Task details: Once the line with "Click the 38.00 balance value" is found, repeat exactly that line and every one after it until the data below ends, including the last line.

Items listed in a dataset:
_ _ _ _
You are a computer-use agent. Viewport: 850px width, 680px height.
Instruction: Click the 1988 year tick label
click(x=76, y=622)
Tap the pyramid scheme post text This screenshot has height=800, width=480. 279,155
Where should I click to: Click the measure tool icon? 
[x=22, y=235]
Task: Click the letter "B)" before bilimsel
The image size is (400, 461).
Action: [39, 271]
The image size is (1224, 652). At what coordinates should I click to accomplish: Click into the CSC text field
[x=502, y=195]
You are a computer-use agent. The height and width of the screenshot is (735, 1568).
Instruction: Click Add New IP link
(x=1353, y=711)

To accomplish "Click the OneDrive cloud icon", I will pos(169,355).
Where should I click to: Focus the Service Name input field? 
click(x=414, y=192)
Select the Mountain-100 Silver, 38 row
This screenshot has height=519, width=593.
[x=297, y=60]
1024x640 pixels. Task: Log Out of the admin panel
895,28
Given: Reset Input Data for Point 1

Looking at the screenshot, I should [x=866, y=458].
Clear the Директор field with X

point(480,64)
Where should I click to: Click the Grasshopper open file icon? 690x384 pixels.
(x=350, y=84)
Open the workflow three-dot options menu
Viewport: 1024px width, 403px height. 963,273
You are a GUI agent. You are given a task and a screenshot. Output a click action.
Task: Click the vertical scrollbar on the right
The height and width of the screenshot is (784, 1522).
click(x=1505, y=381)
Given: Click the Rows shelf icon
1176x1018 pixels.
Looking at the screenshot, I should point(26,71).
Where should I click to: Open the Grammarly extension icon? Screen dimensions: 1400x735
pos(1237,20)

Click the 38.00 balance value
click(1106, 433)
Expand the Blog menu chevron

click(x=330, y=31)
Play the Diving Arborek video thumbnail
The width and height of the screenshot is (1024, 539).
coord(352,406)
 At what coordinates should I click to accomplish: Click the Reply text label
_ _ _ _
Answer space:
Click the 38.00 balance value
click(1106, 433)
Expand the Blog menu chevron

click(x=330, y=31)
Play the Diving Arborek video thumbnail
The width and height of the screenshot is (1024, 539).
coord(352,406)
 At what coordinates should I click to accomplish: Click the Reply text label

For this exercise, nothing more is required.